Nothing should appear in the answer except the lines from the one with "Given: Select the -3500 USDT amount text" through the end of the listing below, transcribed exactly and without pictures.

* [STUDY MATERIAL]:
● ● ● ● ● ● ●

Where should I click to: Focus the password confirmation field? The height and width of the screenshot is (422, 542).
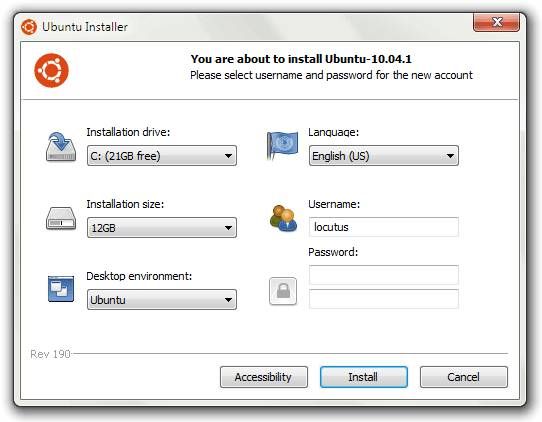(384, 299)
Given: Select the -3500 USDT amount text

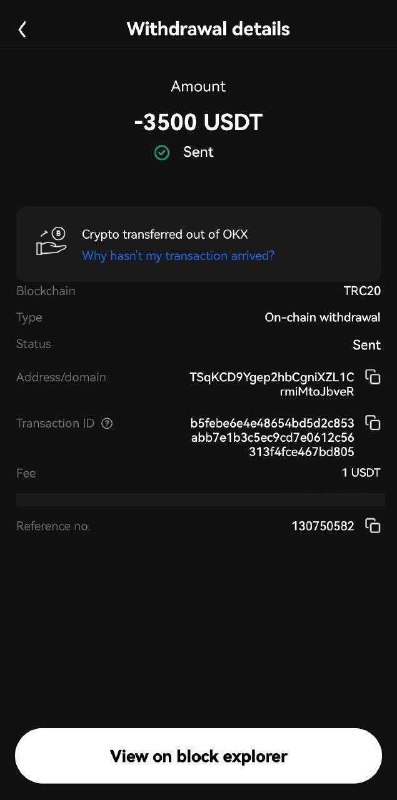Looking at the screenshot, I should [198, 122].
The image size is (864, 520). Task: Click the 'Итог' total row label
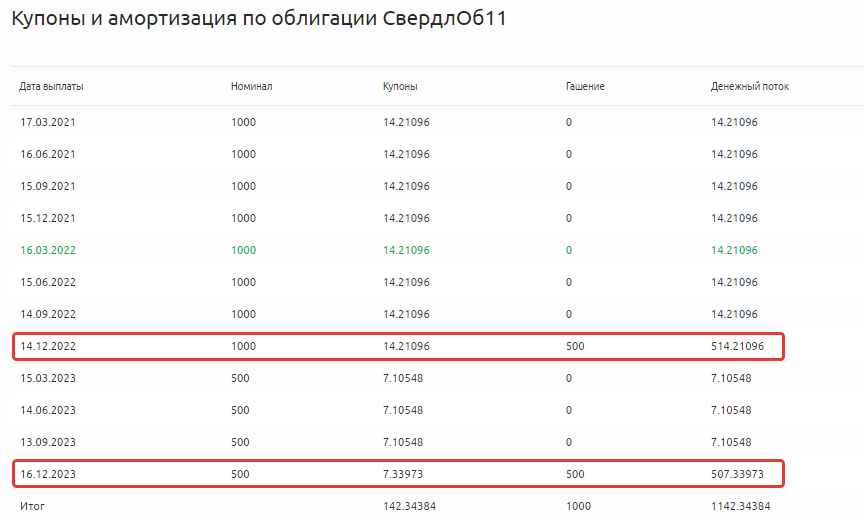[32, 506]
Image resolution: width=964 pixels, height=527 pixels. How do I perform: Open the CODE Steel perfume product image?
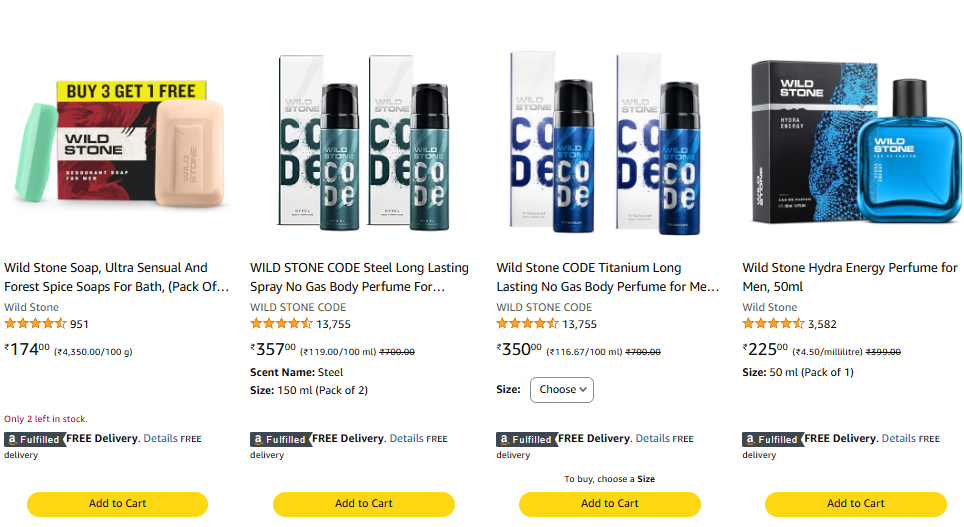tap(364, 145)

● ● ● ● ● ● ●

* [SOLUTION FOR THIS TASK]:
Given: Select the -3500 USDT amount text

Looking at the screenshot, I should [198, 122].
The image size is (864, 520). Task: Click the 'Итог' total row label
[32, 506]
Image resolution: width=964 pixels, height=527 pixels. How do I perform: Open the CODE Steel perfume product image?
tap(364, 145)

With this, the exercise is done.